Preferably, both grates 13, 14 are capable of tilting or rotating about a central axis 13a, 14a. it can be triggered by tilting motion. However, in addition, the upper grate 13 can perform mechanical sliding movement, with the result that even in the larger cross-section of the shaft no central dead spots are formed in the waste column and there is no burnout at the edges of the column. The rotary movement of the lower grate 14 ensures that fine ash is generated and transported through the grate slits. Preferably, the upper grate 13 is inclined to rotate with a higher frequency and / or amplitude than the lower grate 14.

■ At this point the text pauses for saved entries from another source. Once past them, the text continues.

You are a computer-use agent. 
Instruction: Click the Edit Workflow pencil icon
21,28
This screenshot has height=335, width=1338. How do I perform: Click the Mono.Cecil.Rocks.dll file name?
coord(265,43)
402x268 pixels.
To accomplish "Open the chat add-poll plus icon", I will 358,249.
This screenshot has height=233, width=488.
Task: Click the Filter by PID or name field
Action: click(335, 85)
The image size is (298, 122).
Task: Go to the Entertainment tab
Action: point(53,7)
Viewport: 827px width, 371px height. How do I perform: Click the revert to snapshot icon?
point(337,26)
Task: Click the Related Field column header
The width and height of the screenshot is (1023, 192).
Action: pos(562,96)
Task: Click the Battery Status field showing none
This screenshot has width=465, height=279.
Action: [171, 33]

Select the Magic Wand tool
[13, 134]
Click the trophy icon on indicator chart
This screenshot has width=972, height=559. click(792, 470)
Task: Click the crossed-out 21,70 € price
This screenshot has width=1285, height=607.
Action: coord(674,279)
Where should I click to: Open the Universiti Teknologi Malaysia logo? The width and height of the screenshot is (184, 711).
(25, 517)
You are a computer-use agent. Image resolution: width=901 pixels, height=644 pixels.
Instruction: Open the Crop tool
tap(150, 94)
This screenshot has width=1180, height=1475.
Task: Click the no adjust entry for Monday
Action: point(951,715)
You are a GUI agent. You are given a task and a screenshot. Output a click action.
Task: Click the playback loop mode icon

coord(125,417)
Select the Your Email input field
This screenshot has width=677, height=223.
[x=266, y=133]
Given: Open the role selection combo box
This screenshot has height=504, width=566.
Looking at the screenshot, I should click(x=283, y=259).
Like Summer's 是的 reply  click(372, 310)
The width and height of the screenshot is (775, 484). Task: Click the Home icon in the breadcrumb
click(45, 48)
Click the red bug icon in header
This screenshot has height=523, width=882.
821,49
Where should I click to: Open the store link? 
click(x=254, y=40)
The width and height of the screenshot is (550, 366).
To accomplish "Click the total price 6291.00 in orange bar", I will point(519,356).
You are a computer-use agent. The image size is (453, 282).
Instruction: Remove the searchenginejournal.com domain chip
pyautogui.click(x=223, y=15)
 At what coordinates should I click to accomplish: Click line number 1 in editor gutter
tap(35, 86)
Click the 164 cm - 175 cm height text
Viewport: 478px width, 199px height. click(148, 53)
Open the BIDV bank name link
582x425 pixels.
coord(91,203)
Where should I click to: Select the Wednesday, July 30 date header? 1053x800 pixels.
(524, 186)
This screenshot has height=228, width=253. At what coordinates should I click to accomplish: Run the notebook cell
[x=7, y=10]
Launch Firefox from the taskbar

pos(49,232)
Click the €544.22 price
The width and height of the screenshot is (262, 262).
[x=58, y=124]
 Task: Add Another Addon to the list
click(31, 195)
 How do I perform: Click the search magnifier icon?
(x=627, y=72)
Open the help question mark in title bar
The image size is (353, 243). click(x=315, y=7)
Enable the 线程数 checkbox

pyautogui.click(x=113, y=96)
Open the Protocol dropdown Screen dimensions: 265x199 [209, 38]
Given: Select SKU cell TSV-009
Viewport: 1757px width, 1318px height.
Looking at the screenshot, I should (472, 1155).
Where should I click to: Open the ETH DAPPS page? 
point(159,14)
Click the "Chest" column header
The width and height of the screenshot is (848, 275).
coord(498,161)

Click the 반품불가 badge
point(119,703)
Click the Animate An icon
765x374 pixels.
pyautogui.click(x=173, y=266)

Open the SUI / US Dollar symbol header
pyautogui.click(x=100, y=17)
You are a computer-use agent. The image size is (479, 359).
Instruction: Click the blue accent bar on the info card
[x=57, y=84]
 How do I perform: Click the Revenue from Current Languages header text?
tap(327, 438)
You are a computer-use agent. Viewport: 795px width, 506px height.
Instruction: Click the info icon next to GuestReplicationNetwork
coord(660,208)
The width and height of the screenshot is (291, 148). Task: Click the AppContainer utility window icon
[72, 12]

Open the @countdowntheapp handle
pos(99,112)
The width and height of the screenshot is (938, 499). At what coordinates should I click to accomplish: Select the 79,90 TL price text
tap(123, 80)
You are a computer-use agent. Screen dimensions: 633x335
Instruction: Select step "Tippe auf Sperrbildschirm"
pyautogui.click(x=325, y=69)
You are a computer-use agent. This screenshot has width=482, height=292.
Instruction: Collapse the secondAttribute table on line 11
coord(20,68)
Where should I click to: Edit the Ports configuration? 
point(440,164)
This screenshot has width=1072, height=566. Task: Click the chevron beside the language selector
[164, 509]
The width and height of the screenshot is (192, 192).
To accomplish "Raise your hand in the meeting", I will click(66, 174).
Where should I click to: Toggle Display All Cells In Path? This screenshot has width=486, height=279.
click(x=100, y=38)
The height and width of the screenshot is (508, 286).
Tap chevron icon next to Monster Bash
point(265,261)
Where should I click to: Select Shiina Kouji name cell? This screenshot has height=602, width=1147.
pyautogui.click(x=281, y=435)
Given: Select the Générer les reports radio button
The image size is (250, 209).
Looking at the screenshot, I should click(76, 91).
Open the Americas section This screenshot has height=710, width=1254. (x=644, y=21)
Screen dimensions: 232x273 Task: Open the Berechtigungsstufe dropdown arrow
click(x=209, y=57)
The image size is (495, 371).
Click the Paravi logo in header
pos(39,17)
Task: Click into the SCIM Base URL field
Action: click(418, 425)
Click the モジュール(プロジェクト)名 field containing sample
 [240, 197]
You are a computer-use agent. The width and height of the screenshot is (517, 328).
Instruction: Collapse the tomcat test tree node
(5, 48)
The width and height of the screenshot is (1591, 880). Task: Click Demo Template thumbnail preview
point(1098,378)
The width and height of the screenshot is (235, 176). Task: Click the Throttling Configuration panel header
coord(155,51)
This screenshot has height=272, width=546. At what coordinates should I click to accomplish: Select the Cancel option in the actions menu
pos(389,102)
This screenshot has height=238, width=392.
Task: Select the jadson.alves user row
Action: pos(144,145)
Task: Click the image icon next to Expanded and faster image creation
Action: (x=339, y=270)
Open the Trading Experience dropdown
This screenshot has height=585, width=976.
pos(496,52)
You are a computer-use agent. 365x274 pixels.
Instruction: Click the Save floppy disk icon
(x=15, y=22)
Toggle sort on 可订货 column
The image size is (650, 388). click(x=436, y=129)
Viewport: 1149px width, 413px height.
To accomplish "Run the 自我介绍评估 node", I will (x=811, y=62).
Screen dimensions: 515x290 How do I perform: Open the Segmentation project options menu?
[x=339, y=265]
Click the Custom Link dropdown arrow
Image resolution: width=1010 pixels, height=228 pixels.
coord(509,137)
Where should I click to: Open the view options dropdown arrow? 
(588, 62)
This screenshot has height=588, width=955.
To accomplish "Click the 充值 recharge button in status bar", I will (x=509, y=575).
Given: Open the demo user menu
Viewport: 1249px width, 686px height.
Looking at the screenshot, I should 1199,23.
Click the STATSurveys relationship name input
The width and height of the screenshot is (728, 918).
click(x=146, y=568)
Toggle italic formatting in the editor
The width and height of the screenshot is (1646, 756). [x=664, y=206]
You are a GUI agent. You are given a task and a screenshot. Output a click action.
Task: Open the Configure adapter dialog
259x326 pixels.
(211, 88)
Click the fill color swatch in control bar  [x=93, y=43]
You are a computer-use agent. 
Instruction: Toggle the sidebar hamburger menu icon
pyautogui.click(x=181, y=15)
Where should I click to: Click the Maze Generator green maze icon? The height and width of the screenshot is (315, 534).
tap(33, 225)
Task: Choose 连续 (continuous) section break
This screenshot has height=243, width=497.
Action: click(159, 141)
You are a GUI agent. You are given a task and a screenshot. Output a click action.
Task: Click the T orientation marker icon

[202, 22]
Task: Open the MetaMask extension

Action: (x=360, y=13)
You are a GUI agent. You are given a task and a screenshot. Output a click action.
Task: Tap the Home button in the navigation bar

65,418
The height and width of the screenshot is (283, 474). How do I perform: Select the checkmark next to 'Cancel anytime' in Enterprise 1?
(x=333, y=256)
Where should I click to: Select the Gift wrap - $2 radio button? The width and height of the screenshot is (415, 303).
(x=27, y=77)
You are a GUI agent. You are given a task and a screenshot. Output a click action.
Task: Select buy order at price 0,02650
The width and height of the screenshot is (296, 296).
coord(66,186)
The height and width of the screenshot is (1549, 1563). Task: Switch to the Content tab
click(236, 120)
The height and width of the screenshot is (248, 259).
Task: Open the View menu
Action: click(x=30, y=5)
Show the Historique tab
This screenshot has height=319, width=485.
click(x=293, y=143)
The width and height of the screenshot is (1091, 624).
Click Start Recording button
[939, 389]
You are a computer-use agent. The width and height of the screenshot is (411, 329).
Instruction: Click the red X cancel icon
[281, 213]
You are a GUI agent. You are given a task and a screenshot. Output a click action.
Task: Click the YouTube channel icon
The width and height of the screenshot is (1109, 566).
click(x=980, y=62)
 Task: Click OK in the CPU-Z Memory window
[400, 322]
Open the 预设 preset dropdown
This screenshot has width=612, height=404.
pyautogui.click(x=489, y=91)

An important advantage of the present invention is that the drying, degassing and degassing processes are very uniform, without any peaks, and can be accelerated if necessary, resulting in a significant improvement in both power and gas composition stability. The latter is of particular importance when used for the operation of a gas engine. In this case, the combustion chamber 21 is the combustion chamber of a gas engine. It has also been shown that due to the intense movement of material through the use of moving grates and the use of a large surface reaction gas, the material can be reacted very strongly, with the result that a very significant increase in performance can be achieved compared to previous kilns. It is possible to design the furnace only with the outlets 13b, 14b or only with inlets 13c, 14c as reaction gas inlets. The decision depends in particular on the size of the incinerator and the amount of material passed through, as well as the type of waste material. The gas is introduced through the upper inlet 22 if the waste is very wet. (Drying gas inlet.) If a bulb bed extending to the upper manhole range is desirable, gas is also introduced through the upper inlet 22. Finally, it is preferred that the invention does not necessarily require the use of a central nozzle tube and / or does not require the use of a shaft mixer. Finally, paste-like substances such as solids, which contain solids, are also mentioned below. it is also possible to understand and burn old oil in an oven according to the invention.

Claims (6)

PATENT CLAIMS CLAIMS 1. A process for incinerating lumpy organic solids, preferably waste, and for producing combustible gases, wherein the waste is suppressed over a constriction between a waste manhole and a subsequent combustion chamber connected to the manhole, heat dried, degassed and gasified by introducing a reaction gas. flammable gases are sucked down through the constriction and finally incinerated with air, characterized in that the solids are preloaded over a further constriction formed in the shaft, pre-dried, degassed, partially gasified and then further gasified for further gasification. HU 212 204 Β through the constriction of the two constrictions! and into the shaft space at or near the two constriction sites. Method according to claim 1, characterized in that the solid material is subjected to rotational oscillations in the region of the two constriction sites, namely, in the further constriction site, a rotation oscillation of a higher frequency and amplitude, and The process according to claim 1 or 2, characterized in that the reaction gas is air, flue gas removed from the system or flue gas or carbon dioxide mixed with air or pure oxygen. 4. Furnace as shown in Figures 1-3. A method for carrying out a solid shaft for collecting solids, a grate formed at the lower shaft end and forming a stenosis, and a combustion chamber located directly or laterally below the grate, characterized in that the grate (13) forms a second stenosis above the grate (14). is arranged and a 5 reaction gas inlets (13b, 14b) and inlets (13c, 14c, 22) extend into the manhole areas of the two grates (13, 14). A kiln as claimed in claim 4, characterized in that each grate (13, 14) is formed as a closed roof grate 10 and has a drive generating motion of different frequencies and amplitudes, An incinerator according to claim 4 or 5, characterized in that a combustion chamber (19) is connected in front of the combustion chamber (21), which contains combustible gases. It has 15 inlet nozzles (18a) and reaction gas inlet nozzles (20).